* **Given data**
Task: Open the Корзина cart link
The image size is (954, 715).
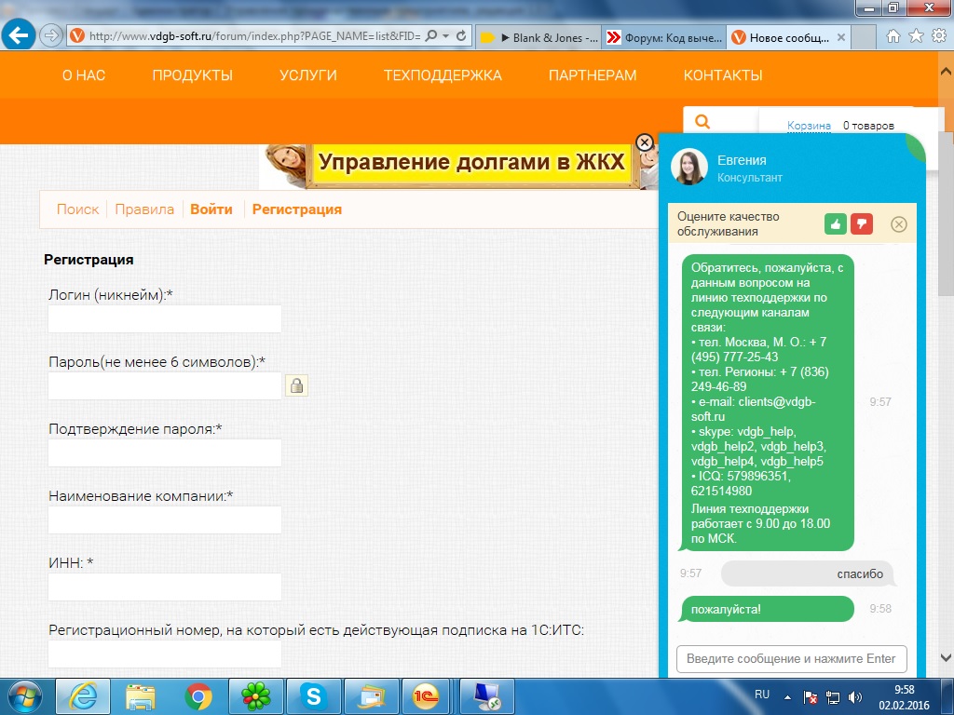Action: tap(809, 126)
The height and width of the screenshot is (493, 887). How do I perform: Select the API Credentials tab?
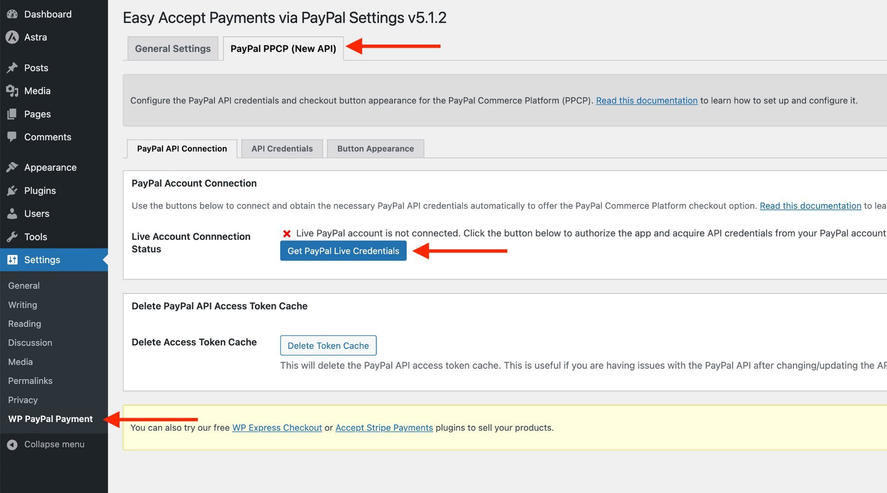tap(282, 148)
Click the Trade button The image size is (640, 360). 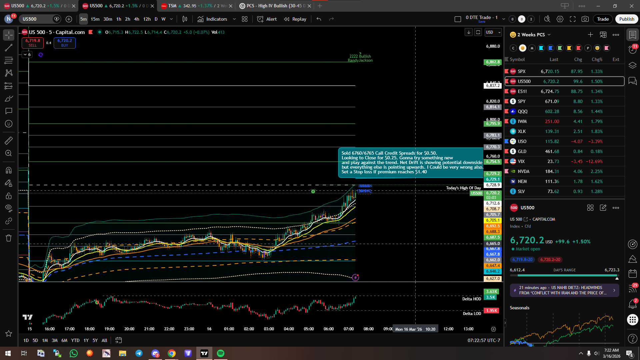point(603,19)
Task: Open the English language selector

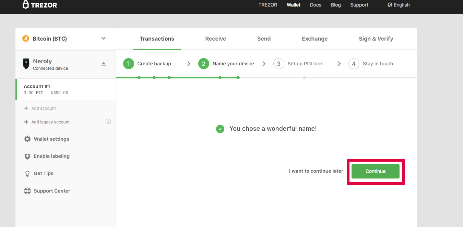Action: point(399,5)
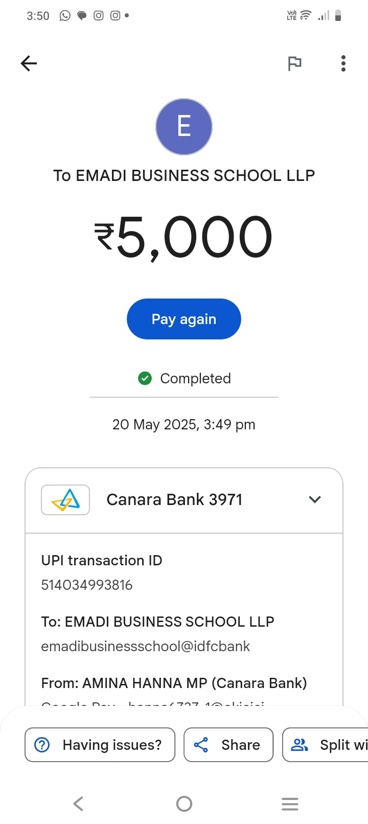Report transaction using flag icon
This screenshot has width=368, height=824.
[x=294, y=63]
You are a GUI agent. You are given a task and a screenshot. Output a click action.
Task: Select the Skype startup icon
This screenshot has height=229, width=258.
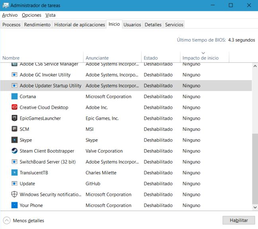coord(14,140)
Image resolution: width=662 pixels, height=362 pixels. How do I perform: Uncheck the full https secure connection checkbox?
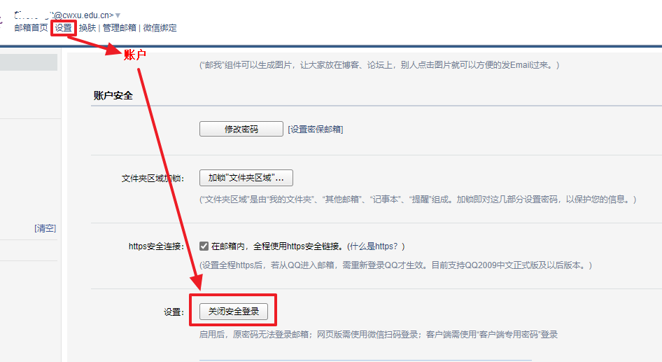[204, 246]
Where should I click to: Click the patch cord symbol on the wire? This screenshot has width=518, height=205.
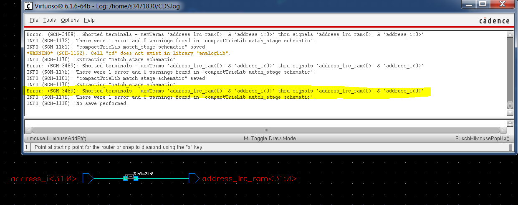pyautogui.click(x=130, y=178)
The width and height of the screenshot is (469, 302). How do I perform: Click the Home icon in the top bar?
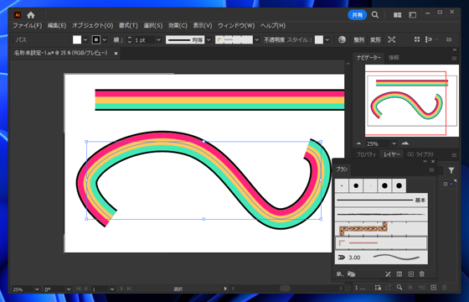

* **What is required**
Repeat the listing from the line containing "You are a GUI" up to and including the final line of the listing, word for word, leaving out the pictures.

* **Written solution**
You are a GUI agent. You are given a task and a screenshot. Output a click action.
Task: Select the Skype startup icon
This screenshot has height=229, width=258.
coord(14,140)
Image resolution: width=662 pixels, height=362 pixels. How do I perform: Uncheck the full https secure connection checkbox?
[204, 246]
Where should I click to: Click the patch cord symbol on the wire? This screenshot has width=518, height=205.
pyautogui.click(x=130, y=178)
The width and height of the screenshot is (469, 302). How do I perform: Click the Home icon in the top bar?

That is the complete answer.